# Yönergeler:
A - Türkiye'de yem bitkileri tarımının sorunlarını anlatan metne göre tarımı gelişmiş ülkelerde tarla tarımı içinde yem bitkilerine ayrılan alanın oranı hangi düzeydedir?
B - Yem bitkileri tarımının sorunlarını anlatan metnin devamını, kaldığı yerden başlayarak yazın.

# Belge Bölümü:
»»

PDA

Orijinalini görmek için tıklayınız : Türkiye'de Yem Bitkileri Tarımının Sorunları


Mr.Muhendis
16.02.2010, 09:38
Ülkemizde yembitkileri tarımı ile ilgili olarak birçok sorun vardır. Bu sorunlar çözümlenemediği için de, yembitkileri ekili alanların tüm tarla tarımına oram % 2.5 - 3 düzeyindedir. Çayır meralarımızın durumu, kaliteli kaba yem açığı, her yıl artan bir şekilde devam eden ve ülkemizi çölleşme tehlikesi ile karşı karşıya bırakan toprak ve su kayıpları, tarımda verimliliğin düşük olması, ülkemizdeki çoğrafik yapı ve yağış rejimi, ürün deseni gibi konular gözönüne alındığında, yembitkileri tarımına ayrılan alanın çok yetersiz olduğu ortaya çıkar. Oysa, tarımı gelişmiş ülkelerde tarla tarımı içerisinde yembitkilerine ayrılan alanın oranı % 20 - 40 düzeylerindedir. Ülkemizde yembitkileri ekim oranının, gelişmiş ülkeler düzeyine ulaşmasının önünde engel oluşturan en önemli sorunlara aşağıda değinilmiştir. Bunlar;

1. Tarım İşletmeleri Çok Küçük ve Araziler Parçalı Yapıdadır.

««

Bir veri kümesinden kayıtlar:
»»

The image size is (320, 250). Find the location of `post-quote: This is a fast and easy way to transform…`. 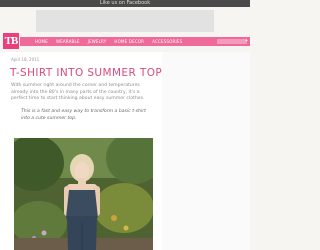

post-quote: This is a fast and easy way to transform… is located at coordinates (84, 115).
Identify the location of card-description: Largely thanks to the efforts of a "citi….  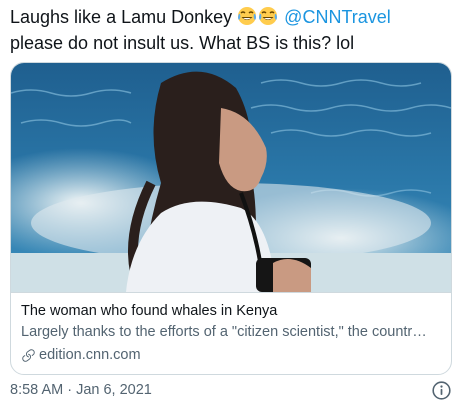
(224, 332).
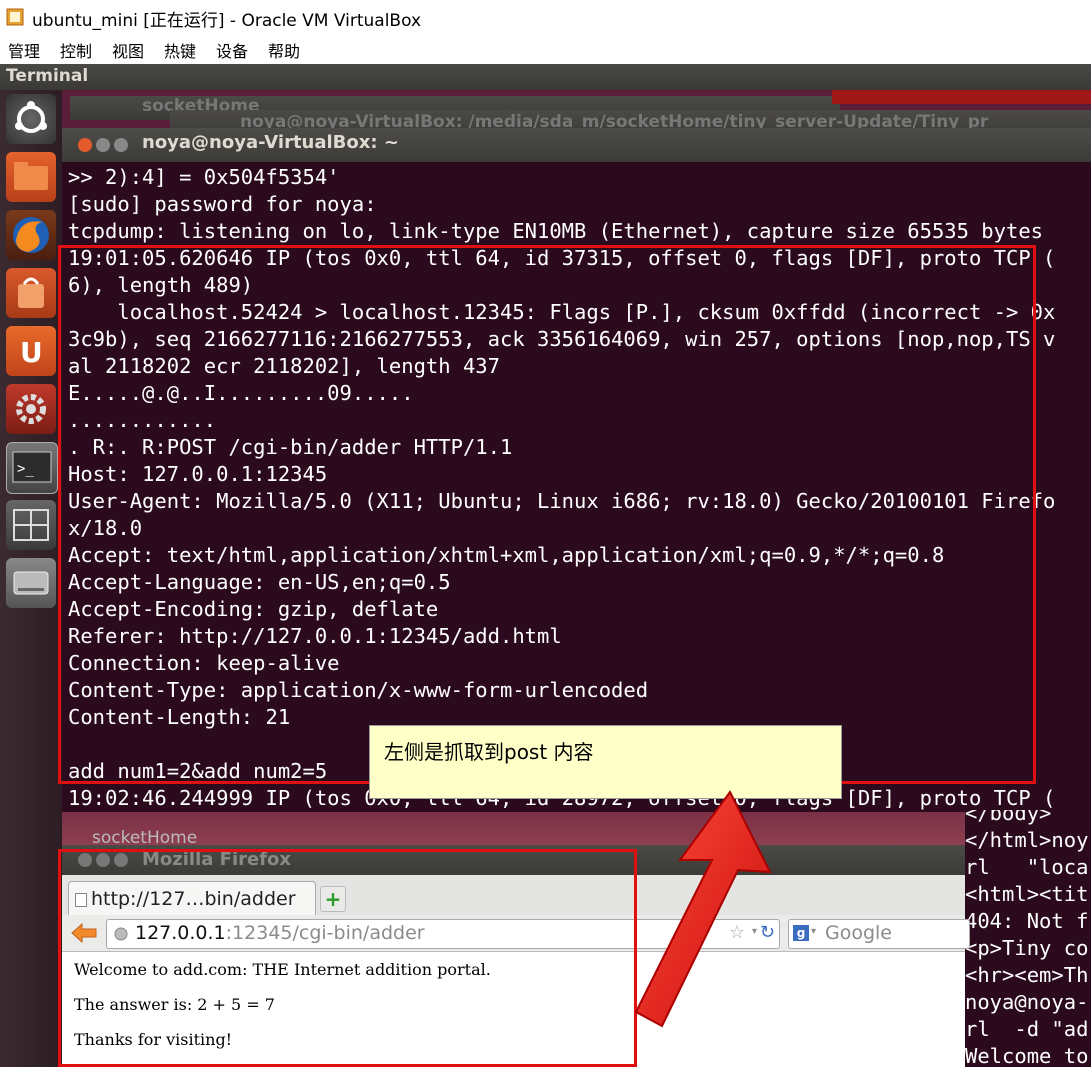  Describe the element at coordinates (546, 77) in the screenshot. I see `ubuntu-top-panel: Terminal` at that location.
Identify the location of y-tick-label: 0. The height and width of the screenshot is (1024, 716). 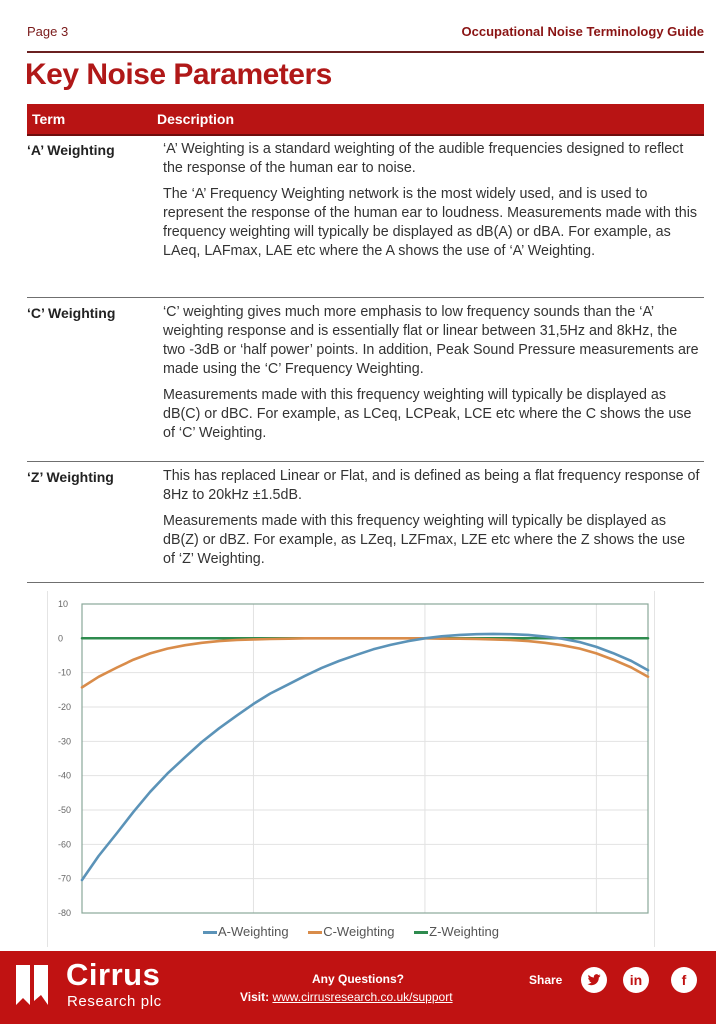
(60, 638).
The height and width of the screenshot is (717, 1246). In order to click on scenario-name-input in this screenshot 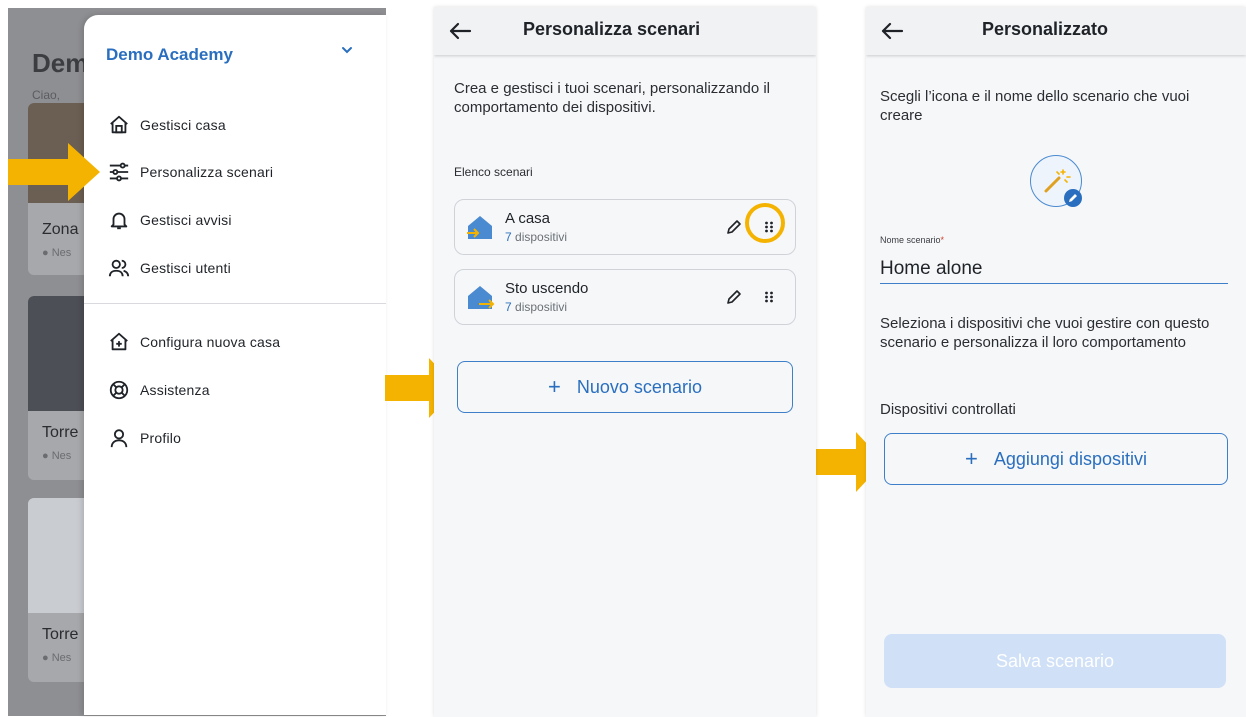, I will do `click(1054, 270)`.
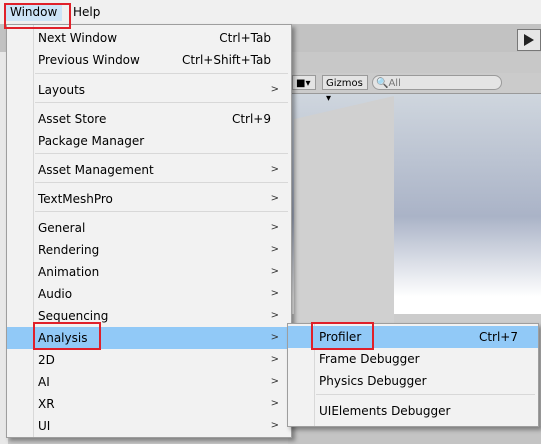 The image size is (541, 444). What do you see at coordinates (149, 294) in the screenshot?
I see `menu-item-audio: Audio >` at bounding box center [149, 294].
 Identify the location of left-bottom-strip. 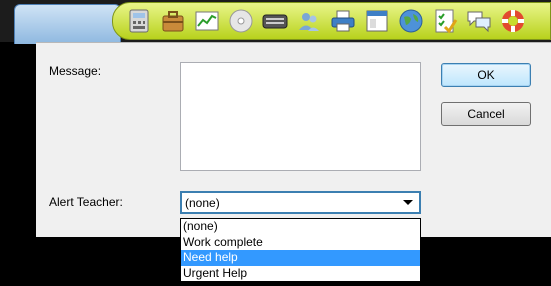
(18, 262).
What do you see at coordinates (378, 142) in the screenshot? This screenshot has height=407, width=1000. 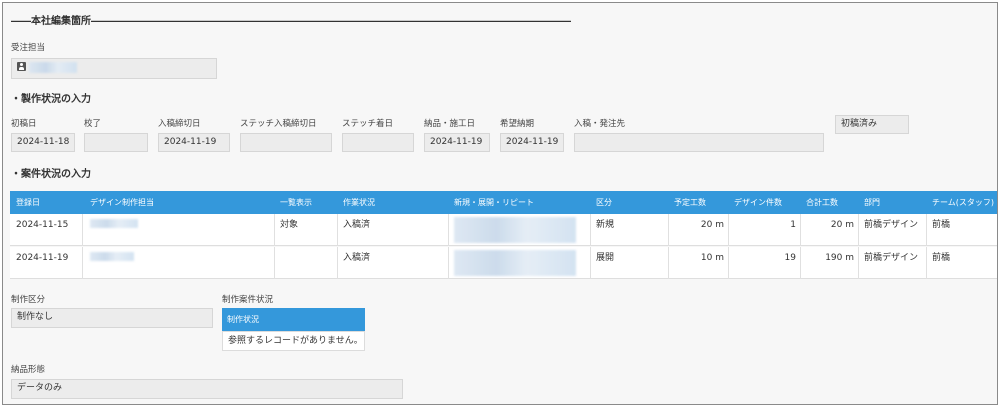 I see `stitch-arrival-field` at bounding box center [378, 142].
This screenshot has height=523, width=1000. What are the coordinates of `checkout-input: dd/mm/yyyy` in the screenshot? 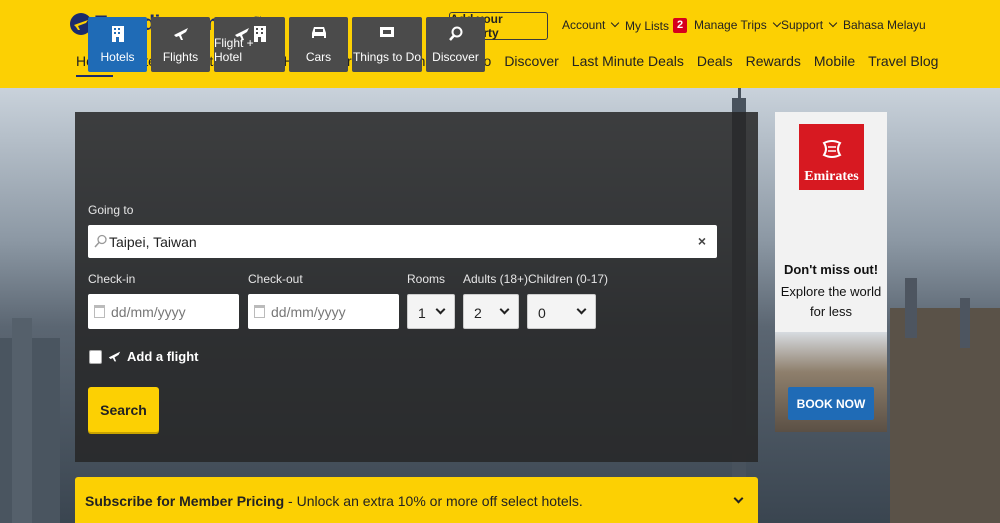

««

# Alıştırma Cevapları:
A - Bu oran % 20 - 40 düzeylerindedir.

B -
Ülkemizde çiftçi ailesi başına düşen ortalama arazi miktarı çok azdır (yaklaşık 60 da). Mevcut arazilerde çoğunlukla birkaç parça (5-6 parça) halinde bulunduğundan, parseller oldukça küçüktür. Bu araziler her kuşakta miras yoluyla yeniden bölünmektedir. Oysa verimli bir işletmecilik ve uygun bir ekim nöbeti planlaması için, hem arazi hem de parsel büyüklüğünün belirli bir sınırın üzerinde olması gerekir. Köklü bir toprak ve tarım reformu yapılmadan, bu haliyle ülkemizdeki tarım işletmelerinin büyük çoğunluğunda, uygun bir ekim nöbeti uygulamak olanaksız gibi görünmektedir.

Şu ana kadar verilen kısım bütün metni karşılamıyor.